• **Collected data entries**
.....

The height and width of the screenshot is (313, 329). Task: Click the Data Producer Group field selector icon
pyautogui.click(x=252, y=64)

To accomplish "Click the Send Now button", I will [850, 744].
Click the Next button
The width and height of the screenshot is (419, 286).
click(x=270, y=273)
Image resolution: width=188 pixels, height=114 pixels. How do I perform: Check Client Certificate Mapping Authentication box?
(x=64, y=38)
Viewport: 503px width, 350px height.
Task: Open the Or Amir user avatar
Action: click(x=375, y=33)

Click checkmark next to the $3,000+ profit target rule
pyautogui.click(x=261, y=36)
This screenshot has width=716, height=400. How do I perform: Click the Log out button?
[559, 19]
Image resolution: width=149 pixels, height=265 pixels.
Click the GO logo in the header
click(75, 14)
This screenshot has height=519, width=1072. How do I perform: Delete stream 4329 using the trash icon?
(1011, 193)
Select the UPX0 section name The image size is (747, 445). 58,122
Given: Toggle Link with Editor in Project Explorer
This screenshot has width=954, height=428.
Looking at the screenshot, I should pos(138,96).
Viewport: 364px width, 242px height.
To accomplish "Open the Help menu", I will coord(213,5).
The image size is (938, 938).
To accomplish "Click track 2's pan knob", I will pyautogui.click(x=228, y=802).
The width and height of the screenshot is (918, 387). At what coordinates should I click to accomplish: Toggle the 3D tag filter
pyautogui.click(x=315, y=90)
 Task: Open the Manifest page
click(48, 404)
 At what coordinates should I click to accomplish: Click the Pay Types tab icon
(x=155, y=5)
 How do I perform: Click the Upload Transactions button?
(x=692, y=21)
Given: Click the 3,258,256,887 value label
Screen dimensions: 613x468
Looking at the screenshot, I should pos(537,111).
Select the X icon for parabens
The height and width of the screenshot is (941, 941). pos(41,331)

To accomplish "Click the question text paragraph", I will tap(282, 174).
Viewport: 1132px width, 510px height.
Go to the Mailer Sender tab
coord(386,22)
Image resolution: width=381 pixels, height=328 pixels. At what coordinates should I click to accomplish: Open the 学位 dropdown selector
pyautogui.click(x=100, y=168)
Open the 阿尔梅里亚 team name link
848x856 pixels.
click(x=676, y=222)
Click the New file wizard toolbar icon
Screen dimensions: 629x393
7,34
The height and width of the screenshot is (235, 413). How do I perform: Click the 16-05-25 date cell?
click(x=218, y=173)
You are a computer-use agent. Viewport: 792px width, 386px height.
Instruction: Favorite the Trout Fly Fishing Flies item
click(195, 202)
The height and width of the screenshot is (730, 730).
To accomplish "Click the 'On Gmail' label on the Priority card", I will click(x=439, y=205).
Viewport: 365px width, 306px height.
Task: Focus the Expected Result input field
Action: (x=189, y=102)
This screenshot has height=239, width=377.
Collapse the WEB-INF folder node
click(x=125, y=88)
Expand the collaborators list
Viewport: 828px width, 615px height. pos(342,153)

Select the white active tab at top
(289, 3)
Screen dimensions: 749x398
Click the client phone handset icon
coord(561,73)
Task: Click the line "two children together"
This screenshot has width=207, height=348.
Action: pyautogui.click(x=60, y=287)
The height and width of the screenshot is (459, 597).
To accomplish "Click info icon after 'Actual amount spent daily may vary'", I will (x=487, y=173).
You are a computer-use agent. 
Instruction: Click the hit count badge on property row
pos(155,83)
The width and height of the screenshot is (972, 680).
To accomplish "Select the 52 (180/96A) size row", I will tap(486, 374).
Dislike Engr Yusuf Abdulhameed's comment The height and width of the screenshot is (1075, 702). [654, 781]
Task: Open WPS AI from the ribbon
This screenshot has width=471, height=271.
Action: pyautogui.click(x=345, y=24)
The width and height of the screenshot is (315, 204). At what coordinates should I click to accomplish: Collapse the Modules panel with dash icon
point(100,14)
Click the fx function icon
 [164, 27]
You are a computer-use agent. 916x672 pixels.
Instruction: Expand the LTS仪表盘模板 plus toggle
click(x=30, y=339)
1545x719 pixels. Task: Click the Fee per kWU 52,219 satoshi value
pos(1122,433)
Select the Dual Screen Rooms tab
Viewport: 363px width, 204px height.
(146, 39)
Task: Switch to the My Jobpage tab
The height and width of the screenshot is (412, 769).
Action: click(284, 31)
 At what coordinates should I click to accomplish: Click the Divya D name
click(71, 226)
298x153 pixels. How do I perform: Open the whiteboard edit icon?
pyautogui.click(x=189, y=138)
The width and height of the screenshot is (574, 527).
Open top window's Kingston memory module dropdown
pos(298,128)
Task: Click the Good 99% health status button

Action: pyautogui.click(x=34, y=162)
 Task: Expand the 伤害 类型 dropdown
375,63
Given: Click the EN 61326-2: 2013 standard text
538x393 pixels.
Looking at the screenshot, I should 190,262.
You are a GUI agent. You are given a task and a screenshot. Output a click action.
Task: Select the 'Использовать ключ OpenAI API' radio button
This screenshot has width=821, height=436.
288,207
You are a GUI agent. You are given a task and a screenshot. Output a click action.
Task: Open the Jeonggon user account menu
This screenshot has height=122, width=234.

.....

• **Exercise objective**
Reproduce exactly the lines above from the line with "Expand the collaborators list" to the line with "Task: Click the line", including both, and add nothing.

• **Problem solution**
Expand the collaborators list
Viewport: 828px width, 615px height. pos(342,153)

Select the white active tab at top
(289, 3)
Screen dimensions: 749x398
Click the client phone handset icon
coord(561,73)
Task: Click the line "two children together"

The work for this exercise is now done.